Day 19 of 365
Well, dear readers, it worked! Kate remains broody and has accepted being broody in her new digs!
Late last night, I snuck into the coop where she was sleeping in the nest box. I bird-napped the poor girl but took her warm eggs with her. Well, most of the eggs.
I had left three eggs under her, but when I scooped her up, I could find just two eggs. I have had broody hens hang onto the eggs, so I kept feeling around her the best I could. I finally had to give up and just accept the two eggs and Kate. Just as we made it to the garage, from some Kate crevice, out popped the egg onto the garage floor. No matter though. The two eggs did the trick.
When I went to check on her this morning, she was on her eggs! She had even built up a little nook of a nest with the straw and seemed quite content. Phase 1 of operation Copper Maran complete. Next week will be the most stressful part, but I’m thankful for finally convincing Kate the dog crate will be a safer starter home for her baby chicks.
I have discovered, over the years, that you can get away with a lot at night when it comes to chickens. That’s why I decided to move Kate at night. It also has to be at night when we switch out her eggs with baby chicks. When I have to do any kind of health check on chickens, I do that at night as well.
I don’t know exactly what happens to chickens at night, but I guess they sleep hard. I may have to research this. In fact, I will have to research this. One of the best tricks of chicken keeping is learning to do the stuff you need to do at night. In fact, when you introduce new chickens to your flock, it’s best to do it at night. I mean, you do some minor daytime introduction, but you make the big move at night. This is considered a chicken keeping best practice.
If the chickens wake up together, they are more likely to accept each other. It’s like, “oh, I guess you’ve been here all along. I’ll go with this.”
There are many ways chickens are like humans. Chickens are curious, brave, stubborn, social, petty, mean, and they definitely have cliques. Temple Grandin, scientist and animal behaviorist, has said that animal emotions are like human emotions, only simpler. Not that she needs confirmation, but I can definitely confirm this through my observations. I am forever amazed at basic similarities between us, I guess because chickens are also social animals.

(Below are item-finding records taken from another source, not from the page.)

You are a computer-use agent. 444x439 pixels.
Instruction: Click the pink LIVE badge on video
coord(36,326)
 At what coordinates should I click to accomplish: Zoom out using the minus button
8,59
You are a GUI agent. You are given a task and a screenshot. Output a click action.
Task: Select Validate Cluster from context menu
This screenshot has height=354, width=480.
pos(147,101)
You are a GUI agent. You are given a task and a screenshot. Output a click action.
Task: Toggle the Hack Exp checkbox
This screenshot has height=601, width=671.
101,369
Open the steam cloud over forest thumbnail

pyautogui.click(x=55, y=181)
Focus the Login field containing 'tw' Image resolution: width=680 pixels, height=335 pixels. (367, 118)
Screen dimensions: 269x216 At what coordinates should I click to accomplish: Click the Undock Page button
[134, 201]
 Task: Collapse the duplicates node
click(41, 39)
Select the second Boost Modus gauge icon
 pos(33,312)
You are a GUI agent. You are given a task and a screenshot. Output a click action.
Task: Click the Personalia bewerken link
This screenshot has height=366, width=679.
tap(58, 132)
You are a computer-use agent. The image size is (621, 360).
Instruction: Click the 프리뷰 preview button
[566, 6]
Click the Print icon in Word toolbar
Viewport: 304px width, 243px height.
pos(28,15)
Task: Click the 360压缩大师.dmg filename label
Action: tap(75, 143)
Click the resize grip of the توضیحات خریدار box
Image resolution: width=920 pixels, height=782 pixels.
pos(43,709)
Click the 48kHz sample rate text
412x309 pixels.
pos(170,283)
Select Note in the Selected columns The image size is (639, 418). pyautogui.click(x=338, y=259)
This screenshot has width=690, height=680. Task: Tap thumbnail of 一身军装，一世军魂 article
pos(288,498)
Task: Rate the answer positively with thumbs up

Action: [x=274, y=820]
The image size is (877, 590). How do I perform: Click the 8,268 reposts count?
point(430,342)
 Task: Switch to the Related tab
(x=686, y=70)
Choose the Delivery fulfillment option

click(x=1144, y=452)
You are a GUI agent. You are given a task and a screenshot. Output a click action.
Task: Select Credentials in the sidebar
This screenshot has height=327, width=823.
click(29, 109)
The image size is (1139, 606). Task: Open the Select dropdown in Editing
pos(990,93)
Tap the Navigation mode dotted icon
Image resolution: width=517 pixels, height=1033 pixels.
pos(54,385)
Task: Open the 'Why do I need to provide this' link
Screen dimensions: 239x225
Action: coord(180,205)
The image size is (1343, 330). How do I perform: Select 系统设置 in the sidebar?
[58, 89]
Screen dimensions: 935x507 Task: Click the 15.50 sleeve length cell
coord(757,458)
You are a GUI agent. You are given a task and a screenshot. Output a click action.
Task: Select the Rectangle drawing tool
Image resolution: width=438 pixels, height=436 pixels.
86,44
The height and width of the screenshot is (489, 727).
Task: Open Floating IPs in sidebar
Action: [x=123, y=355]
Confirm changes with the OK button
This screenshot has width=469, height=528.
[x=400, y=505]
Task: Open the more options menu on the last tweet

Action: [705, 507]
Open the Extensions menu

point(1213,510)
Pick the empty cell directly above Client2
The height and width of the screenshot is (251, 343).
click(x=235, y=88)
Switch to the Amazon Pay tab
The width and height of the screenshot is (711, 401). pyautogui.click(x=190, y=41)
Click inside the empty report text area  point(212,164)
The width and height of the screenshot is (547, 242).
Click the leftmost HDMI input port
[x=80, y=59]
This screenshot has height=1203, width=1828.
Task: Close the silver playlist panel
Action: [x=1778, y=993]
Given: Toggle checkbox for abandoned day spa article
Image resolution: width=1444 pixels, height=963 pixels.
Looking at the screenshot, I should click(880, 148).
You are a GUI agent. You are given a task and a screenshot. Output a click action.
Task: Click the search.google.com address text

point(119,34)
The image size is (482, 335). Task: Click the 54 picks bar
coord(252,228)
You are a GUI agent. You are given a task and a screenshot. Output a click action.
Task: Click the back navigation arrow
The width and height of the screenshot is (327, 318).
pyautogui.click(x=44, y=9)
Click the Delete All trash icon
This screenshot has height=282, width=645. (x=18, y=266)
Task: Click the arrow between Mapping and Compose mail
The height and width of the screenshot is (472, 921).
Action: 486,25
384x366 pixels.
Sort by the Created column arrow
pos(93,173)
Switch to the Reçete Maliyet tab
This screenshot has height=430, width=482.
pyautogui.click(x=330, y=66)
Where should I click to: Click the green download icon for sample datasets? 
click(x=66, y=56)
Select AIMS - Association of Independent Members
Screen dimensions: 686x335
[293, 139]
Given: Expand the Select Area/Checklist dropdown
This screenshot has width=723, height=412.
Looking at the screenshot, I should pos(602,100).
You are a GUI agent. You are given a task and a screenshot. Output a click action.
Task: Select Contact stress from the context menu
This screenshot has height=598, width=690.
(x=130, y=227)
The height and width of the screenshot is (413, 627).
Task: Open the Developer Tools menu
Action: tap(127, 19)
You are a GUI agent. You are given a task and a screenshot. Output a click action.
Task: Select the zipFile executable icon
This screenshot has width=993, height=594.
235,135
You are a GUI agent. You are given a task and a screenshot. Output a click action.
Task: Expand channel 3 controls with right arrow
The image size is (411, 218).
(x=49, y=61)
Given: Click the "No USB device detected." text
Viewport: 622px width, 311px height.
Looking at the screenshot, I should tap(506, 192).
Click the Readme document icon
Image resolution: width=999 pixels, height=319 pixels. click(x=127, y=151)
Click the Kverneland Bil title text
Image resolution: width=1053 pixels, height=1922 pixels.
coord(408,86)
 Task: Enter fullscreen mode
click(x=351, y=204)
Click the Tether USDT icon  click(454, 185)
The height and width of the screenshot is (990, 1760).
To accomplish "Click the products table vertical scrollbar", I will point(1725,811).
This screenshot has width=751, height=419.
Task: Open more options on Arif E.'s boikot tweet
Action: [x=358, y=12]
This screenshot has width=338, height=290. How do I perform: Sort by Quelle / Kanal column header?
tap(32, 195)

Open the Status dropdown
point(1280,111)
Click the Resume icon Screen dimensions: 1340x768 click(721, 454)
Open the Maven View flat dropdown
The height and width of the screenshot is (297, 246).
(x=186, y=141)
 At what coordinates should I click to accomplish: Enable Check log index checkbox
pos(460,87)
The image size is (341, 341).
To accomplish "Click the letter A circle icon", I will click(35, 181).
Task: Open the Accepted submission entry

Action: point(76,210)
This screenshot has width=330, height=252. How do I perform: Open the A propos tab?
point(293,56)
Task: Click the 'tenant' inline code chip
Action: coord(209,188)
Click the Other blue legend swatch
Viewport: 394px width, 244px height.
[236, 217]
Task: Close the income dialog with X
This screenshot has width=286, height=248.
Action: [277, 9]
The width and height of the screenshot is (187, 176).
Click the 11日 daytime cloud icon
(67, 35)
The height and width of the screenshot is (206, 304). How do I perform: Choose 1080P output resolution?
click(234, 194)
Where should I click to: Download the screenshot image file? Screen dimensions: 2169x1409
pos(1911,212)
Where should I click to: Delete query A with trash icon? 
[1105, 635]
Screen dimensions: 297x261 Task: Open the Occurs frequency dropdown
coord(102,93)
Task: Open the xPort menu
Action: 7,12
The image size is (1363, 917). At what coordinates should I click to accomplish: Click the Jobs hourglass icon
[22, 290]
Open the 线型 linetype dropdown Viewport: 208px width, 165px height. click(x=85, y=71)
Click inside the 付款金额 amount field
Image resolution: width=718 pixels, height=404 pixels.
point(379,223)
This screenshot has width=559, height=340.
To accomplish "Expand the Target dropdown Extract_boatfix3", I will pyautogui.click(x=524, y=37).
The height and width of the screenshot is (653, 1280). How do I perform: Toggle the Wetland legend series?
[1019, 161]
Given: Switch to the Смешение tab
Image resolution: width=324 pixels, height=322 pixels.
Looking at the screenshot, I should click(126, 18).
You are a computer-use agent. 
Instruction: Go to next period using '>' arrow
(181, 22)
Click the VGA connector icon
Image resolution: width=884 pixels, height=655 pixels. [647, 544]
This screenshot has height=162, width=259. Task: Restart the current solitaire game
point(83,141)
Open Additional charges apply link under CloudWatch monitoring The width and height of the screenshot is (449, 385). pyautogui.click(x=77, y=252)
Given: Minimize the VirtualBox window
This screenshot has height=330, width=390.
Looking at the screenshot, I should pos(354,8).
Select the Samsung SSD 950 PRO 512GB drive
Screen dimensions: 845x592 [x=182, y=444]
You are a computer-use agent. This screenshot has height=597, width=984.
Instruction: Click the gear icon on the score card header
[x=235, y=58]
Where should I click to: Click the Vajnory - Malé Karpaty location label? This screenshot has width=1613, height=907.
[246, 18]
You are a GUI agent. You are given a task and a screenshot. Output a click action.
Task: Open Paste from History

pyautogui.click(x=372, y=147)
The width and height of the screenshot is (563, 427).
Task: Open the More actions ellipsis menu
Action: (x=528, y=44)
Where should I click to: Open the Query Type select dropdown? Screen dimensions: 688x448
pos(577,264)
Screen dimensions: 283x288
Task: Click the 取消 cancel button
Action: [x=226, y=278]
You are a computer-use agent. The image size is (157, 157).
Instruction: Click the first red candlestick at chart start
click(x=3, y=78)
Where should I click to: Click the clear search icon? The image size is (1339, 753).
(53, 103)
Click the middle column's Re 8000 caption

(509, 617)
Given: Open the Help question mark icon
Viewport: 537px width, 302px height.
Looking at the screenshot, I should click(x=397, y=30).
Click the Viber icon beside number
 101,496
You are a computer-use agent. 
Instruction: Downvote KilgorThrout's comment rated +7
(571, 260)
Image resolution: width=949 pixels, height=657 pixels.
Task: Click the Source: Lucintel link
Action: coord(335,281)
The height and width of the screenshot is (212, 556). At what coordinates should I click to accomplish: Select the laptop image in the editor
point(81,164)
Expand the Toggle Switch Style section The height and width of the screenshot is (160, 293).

One of the cutest things is that my flock conveys hope and disappointment so obviously. My wonderful neighbor feeds our chickens healthy scraps at the garden gate all the time. The chickens know her very well, so every time she comes out to her garden, they come running–so hopefully! I will see her sometimes say something to them, something along the lines of “I don’t have any treats today.” Those chickens will slowly turn around, heads dropped, and gradually head back to what they were doing with such an air of disappointment. It’s the cutest thing ever.
But chickens and humans differ in some key ways, of course. If I woke up in the morning to find five or six new people in my house, there would be some freaking out.
And I have to add a quick Ruby update, of course. She’s doing well. She had watermelon for a treat today, and she has just three to four days to go! Babies should start hatching on Tuesday or so.